[GIVEN RECORDS]

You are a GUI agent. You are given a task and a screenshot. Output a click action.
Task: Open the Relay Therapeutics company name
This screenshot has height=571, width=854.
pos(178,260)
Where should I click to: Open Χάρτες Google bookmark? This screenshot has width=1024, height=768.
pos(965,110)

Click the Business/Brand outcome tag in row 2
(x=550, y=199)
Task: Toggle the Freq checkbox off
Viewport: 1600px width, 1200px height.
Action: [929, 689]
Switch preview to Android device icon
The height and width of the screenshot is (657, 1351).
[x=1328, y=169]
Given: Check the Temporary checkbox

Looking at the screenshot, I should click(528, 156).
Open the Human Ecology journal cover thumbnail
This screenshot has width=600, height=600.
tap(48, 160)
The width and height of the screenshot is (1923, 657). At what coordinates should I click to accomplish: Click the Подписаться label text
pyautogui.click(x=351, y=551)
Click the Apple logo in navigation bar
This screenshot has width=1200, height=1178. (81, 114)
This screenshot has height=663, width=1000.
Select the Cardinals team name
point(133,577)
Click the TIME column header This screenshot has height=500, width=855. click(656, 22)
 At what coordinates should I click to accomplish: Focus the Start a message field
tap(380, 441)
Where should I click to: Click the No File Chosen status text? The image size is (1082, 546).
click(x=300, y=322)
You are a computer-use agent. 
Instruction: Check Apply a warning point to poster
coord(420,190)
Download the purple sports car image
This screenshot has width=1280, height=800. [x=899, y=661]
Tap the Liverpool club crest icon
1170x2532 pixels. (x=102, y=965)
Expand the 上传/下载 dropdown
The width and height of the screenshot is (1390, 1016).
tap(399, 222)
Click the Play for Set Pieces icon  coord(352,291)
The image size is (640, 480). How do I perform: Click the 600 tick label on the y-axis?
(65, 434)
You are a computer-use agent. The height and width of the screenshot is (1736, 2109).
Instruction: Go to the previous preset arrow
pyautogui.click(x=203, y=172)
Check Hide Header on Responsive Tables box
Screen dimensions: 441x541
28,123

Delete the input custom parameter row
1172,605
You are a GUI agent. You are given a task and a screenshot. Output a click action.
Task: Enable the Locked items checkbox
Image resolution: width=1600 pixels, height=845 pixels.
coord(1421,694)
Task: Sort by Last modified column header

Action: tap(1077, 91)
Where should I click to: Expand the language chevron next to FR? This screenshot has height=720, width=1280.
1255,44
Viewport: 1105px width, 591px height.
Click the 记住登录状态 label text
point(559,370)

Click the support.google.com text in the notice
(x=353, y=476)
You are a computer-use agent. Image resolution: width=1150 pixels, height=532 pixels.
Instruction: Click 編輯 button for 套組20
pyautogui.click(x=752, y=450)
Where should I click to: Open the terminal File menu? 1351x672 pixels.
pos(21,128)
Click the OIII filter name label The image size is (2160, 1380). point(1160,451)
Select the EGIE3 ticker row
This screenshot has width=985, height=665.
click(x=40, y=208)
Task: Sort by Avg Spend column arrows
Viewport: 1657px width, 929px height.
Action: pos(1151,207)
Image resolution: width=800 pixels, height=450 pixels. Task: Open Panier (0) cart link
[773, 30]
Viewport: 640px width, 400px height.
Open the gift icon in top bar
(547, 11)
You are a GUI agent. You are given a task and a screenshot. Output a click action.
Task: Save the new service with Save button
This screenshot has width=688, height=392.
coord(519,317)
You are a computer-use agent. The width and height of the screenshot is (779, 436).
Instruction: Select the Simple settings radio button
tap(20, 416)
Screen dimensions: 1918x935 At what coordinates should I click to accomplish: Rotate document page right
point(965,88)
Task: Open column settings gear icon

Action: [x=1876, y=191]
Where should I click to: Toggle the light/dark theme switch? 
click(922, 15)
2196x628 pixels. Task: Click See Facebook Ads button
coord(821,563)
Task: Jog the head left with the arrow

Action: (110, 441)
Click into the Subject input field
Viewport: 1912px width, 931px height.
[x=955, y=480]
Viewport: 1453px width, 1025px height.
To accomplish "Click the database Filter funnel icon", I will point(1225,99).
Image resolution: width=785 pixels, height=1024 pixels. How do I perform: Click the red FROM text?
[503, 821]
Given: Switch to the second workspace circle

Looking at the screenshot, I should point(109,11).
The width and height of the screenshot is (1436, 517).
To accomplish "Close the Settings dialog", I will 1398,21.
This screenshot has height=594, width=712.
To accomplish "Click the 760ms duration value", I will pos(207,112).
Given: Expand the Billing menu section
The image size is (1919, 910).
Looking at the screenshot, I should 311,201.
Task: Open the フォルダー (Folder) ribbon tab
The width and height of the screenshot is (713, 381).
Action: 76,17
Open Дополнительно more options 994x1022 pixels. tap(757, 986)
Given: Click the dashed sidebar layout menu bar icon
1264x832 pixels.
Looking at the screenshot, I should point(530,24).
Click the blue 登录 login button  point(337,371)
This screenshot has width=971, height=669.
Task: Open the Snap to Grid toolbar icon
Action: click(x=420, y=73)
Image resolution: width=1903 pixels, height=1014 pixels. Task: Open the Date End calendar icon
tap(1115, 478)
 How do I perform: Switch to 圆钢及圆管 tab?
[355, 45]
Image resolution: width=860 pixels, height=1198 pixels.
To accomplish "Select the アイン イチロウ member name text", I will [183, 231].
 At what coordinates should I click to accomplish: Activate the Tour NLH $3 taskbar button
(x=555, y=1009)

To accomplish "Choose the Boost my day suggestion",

[/GIVEN RECORDS]

Check every line above for the string "computer" and copy those that have it.

§ EXERCISE OUTPUT
You are a computer-use agent. 
You are a computer-use agent. The height and width of the screenshot is (1736, 2109).
You are a computer-use agent. Image resolution: width=1150 pixels, height=532 pixels.
You are a computer-use agent. The width and height of the screenshot is (779, 436).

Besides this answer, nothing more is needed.